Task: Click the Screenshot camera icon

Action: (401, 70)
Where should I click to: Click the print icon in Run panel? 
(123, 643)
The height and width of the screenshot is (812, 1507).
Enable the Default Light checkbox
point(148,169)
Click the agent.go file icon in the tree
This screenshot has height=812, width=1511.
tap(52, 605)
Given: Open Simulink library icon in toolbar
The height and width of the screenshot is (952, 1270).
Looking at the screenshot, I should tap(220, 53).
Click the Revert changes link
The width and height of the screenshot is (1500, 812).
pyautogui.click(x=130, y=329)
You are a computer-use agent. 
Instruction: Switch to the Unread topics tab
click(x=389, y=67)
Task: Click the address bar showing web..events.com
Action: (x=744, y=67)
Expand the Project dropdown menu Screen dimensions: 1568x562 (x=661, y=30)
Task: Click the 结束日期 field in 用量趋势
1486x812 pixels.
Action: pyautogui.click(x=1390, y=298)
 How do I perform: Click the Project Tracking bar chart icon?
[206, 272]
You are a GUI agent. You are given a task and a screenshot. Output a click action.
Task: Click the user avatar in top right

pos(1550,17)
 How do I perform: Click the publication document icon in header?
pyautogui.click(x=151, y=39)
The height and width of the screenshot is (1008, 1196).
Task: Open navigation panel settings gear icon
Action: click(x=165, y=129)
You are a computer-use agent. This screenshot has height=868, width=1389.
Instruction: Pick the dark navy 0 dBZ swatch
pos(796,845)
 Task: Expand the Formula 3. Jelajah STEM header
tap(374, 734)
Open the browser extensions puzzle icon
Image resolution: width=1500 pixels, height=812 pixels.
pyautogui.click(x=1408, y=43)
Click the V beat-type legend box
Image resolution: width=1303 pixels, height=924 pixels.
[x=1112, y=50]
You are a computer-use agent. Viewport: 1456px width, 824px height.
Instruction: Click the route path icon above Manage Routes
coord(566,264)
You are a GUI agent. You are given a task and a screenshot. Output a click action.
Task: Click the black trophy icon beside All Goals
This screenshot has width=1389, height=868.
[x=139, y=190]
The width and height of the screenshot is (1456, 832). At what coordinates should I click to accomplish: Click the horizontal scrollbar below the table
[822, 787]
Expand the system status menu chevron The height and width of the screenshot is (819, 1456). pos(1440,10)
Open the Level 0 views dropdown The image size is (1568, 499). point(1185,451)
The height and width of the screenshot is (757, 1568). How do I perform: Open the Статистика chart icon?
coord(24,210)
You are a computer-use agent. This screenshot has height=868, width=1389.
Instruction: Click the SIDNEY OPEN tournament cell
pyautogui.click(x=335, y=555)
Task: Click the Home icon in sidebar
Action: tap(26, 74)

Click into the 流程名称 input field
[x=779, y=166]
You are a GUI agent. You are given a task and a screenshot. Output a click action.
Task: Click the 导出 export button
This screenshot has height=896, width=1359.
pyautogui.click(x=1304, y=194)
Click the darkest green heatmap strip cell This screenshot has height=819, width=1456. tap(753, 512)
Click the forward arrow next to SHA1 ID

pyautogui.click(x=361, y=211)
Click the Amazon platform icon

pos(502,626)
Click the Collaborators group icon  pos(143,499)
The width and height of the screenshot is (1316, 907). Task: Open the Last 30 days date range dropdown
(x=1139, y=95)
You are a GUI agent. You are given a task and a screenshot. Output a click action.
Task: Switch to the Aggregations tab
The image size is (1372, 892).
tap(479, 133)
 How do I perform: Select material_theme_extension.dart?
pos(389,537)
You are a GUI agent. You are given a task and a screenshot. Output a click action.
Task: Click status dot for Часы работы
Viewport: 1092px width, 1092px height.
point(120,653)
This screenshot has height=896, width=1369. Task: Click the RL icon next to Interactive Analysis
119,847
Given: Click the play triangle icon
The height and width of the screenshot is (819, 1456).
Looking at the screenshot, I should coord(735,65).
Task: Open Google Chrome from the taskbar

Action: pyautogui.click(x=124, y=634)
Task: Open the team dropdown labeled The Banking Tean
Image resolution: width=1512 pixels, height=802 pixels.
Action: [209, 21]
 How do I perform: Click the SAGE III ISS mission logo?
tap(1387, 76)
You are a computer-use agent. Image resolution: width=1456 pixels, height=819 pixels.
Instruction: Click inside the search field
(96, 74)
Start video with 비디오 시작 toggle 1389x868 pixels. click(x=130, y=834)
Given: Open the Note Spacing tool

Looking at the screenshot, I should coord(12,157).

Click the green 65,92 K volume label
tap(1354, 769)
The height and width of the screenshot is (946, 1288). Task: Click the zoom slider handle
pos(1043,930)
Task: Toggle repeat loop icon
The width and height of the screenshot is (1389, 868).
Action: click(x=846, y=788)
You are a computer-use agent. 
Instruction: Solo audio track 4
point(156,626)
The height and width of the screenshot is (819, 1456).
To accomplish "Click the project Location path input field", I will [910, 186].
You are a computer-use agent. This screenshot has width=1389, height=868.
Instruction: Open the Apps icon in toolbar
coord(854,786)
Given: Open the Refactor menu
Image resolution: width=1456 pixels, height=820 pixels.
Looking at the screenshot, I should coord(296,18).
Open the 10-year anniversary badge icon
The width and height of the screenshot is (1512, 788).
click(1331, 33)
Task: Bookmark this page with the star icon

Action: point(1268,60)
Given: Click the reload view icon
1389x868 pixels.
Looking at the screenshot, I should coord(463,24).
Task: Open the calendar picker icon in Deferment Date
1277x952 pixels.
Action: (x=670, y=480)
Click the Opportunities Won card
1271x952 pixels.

════

Retype all of the listing exactly, leaving out no line.

Task: Click the Screenshot camera icon

Action: (401, 70)
Where should I click to: Click the print icon in Run panel? 
(123, 643)
The height and width of the screenshot is (812, 1507).
Enable the Default Light checkbox
point(148,169)
Click the agent.go file icon in the tree
This screenshot has height=812, width=1511.
tap(52, 605)
Given: Open Simulink library icon in toolbar
The height and width of the screenshot is (952, 1270).
Looking at the screenshot, I should tap(220, 53).
Click the Revert changes link
The width and height of the screenshot is (1500, 812).
pyautogui.click(x=130, y=329)
You are a computer-use agent. 
Instruction: Switch to the Unread topics tab
click(x=389, y=67)
Task: Click the address bar showing web..events.com
Action: (x=744, y=67)
Expand the Project dropdown menu Screen dimensions: 1568x562 (x=661, y=30)
Task: Click the 结束日期 field in 用量趋势
1486x812 pixels.
Action: pyautogui.click(x=1390, y=298)
 How do I perform: Click the Project Tracking bar chart icon?
[206, 272]
You are a GUI agent. You are given a task and a screenshot. Output a click action.
Task: Click the user avatar in top right

pos(1550,17)
 How do I perform: Click the publication document icon in header?
pyautogui.click(x=151, y=39)
The height and width of the screenshot is (1008, 1196).
Task: Open navigation panel settings gear icon
Action: click(x=165, y=129)
You are a computer-use agent. This screenshot has height=868, width=1389.
Instruction: Pick the dark navy 0 dBZ swatch
pos(796,845)
 Task: Expand the Formula 3. Jelajah STEM header
tap(374, 734)
Open the browser extensions puzzle icon
Image resolution: width=1500 pixels, height=812 pixels.
pyautogui.click(x=1408, y=43)
Click the V beat-type legend box
Image resolution: width=1303 pixels, height=924 pixels.
[x=1112, y=50]
You are a computer-use agent. Viewport: 1456px width, 824px height.
Instruction: Click the route path icon above Manage Routes
coord(566,264)
You are a GUI agent. You are given a task and a screenshot. Output a click action.
Task: Click the black trophy icon beside All Goals
This screenshot has width=1389, height=868.
[x=139, y=190]
The width and height of the screenshot is (1456, 832). At what coordinates should I click to accomplish: Click the horizontal scrollbar below the table
[822, 787]
Expand the system status menu chevron The height and width of the screenshot is (819, 1456). pos(1440,10)
Open the Level 0 views dropdown The image size is (1568, 499). point(1185,451)
The height and width of the screenshot is (757, 1568). How do I perform: Open the Статистика chart icon?
coord(24,210)
You are a computer-use agent. This screenshot has height=868, width=1389.
Instruction: Click the SIDNEY OPEN tournament cell
pyautogui.click(x=335, y=555)
Task: Click the Home icon in sidebar
Action: tap(26, 74)

Click into the 流程名称 input field
[x=779, y=166]
You are a GUI agent. You are given a task and a screenshot. Output a click action.
Task: Click the 导出 export button
This screenshot has height=896, width=1359.
pyautogui.click(x=1304, y=194)
Click the darkest green heatmap strip cell This screenshot has height=819, width=1456. tap(753, 512)
Click the forward arrow next to SHA1 ID

pyautogui.click(x=361, y=211)
Click the Amazon platform icon

pos(502,626)
Click the Collaborators group icon  pos(143,499)
The width and height of the screenshot is (1316, 907). Task: Open the Last 30 days date range dropdown
(x=1139, y=95)
You are a GUI agent. You are given a task and a screenshot. Output a click action.
Task: Switch to the Aggregations tab
The image size is (1372, 892).
tap(479, 133)
 How do I perform: Select material_theme_extension.dart?
pos(389,537)
You are a GUI agent. You are given a task and a screenshot. Output a click action.
Task: Click status dot for Часы работы
Viewport: 1092px width, 1092px height.
point(120,653)
This screenshot has height=896, width=1369. Task: Click the RL icon next to Interactive Analysis
119,847
Given: Click the play triangle icon
The height and width of the screenshot is (819, 1456).
Looking at the screenshot, I should coord(735,65).
Task: Open Google Chrome from the taskbar

Action: pyautogui.click(x=124, y=634)
Task: Open the team dropdown labeled The Banking Tean
Image resolution: width=1512 pixels, height=802 pixels.
Action: [209, 21]
 How do I perform: Click the SAGE III ISS mission logo?
tap(1387, 76)
You are a computer-use agent. Image resolution: width=1456 pixels, height=819 pixels.
Instruction: Click inside the search field
(96, 74)
Start video with 비디오 시작 toggle 1389x868 pixels. click(x=130, y=834)
Given: Open the Note Spacing tool

Looking at the screenshot, I should coord(12,157).

Click the green 65,92 K volume label
tap(1354, 769)
The height and width of the screenshot is (946, 1288). Task: Click the zoom slider handle
pos(1043,930)
Task: Toggle repeat loop icon
The width and height of the screenshot is (1389, 868).
Action: click(x=846, y=788)
You are a computer-use agent. 
Instruction: Solo audio track 4
point(156,626)
The height and width of the screenshot is (819, 1456).
To accomplish "Click the project Location path input field", I will [910, 186].
You are a computer-use agent. This screenshot has width=1389, height=868.
Instruction: Open the Apps icon in toolbar
coord(854,786)
Given: Open the Refactor menu
Image resolution: width=1456 pixels, height=820 pixels.
Looking at the screenshot, I should coord(296,18).
Open the 10-year anniversary badge icon
The width and height of the screenshot is (1512, 788).
click(1331, 33)
Task: Bookmark this page with the star icon

Action: point(1268,60)
Given: Click the reload view icon
1389x868 pixels.
Looking at the screenshot, I should coord(463,24).
Task: Open the calendar picker icon in Deferment Date
1277x952 pixels.
Action: (x=670, y=480)
Click the Opportunities Won card
1271x952 pixels.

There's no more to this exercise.